* [Your task]: Each record has to be repeated exactly as given.

────────────────────

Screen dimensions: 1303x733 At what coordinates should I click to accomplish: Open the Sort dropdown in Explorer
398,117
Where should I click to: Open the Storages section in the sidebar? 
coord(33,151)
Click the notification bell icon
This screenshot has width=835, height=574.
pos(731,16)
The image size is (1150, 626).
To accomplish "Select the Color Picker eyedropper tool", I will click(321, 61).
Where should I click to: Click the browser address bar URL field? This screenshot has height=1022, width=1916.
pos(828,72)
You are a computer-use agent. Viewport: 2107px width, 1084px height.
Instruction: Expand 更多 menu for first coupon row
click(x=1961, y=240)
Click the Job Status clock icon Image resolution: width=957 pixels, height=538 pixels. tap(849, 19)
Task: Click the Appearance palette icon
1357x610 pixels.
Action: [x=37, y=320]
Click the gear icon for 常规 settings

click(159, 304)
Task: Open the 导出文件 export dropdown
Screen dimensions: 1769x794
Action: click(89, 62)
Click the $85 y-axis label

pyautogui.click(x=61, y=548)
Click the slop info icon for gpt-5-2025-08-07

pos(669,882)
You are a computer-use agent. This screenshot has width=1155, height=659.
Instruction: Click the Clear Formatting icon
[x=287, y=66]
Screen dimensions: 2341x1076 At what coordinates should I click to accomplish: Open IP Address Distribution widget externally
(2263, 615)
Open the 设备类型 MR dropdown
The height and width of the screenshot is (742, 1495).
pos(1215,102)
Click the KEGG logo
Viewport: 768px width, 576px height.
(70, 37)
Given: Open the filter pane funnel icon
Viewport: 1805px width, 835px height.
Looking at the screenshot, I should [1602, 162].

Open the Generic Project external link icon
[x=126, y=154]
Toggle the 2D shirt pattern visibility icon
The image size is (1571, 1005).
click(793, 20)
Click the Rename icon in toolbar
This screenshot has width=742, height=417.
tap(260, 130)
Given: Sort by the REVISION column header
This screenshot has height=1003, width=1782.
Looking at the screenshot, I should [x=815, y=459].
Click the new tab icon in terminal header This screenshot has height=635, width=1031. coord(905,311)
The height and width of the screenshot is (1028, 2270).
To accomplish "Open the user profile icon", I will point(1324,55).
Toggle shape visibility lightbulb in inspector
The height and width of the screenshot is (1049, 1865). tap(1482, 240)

────────────────────

* [Reply]:
Screen dimensions: 1303x733 At what coordinates should I click to accomplish: Open the Sort dropdown in Explorer
398,117
Where should I click to: Open the Storages section in the sidebar? 
coord(33,151)
Click the notification bell icon
This screenshot has width=835, height=574.
pos(731,16)
The image size is (1150, 626).
To accomplish "Select the Color Picker eyedropper tool", I will click(321, 61).
Where should I click to: Click the browser address bar URL field? This screenshot has height=1022, width=1916.
pos(828,72)
You are a computer-use agent. Viewport: 2107px width, 1084px height.
Instruction: Expand 更多 menu for first coupon row
click(x=1961, y=240)
Click the Job Status clock icon Image resolution: width=957 pixels, height=538 pixels. tap(849, 19)
Task: Click the Appearance palette icon
1357x610 pixels.
Action: [x=37, y=320]
Click the gear icon for 常规 settings

click(159, 304)
Task: Open the 导出文件 export dropdown
Screen dimensions: 1769x794
Action: click(89, 62)
Click the $85 y-axis label

pyautogui.click(x=61, y=548)
Click the slop info icon for gpt-5-2025-08-07

pos(669,882)
You are a computer-use agent. This screenshot has width=1155, height=659.
Instruction: Click the Clear Formatting icon
[x=287, y=66]
Screen dimensions: 2341x1076 At what coordinates should I click to accomplish: Open IP Address Distribution widget externally
(2263, 615)
Open the 设备类型 MR dropdown
The height and width of the screenshot is (742, 1495).
pos(1215,102)
Click the KEGG logo
Viewport: 768px width, 576px height.
(70, 37)
Given: Open the filter pane funnel icon
Viewport: 1805px width, 835px height.
Looking at the screenshot, I should [1602, 162].

Open the Generic Project external link icon
[x=126, y=154]
Toggle the 2D shirt pattern visibility icon
The image size is (1571, 1005).
click(793, 20)
Click the Rename icon in toolbar
This screenshot has width=742, height=417.
tap(260, 130)
Given: Sort by the REVISION column header
This screenshot has height=1003, width=1782.
Looking at the screenshot, I should [x=815, y=459].
Click the new tab icon in terminal header This screenshot has height=635, width=1031. coord(905,311)
The height and width of the screenshot is (1028, 2270).
To accomplish "Open the user profile icon", I will point(1324,55).
Toggle shape visibility lightbulb in inspector
The height and width of the screenshot is (1049, 1865). tap(1482, 240)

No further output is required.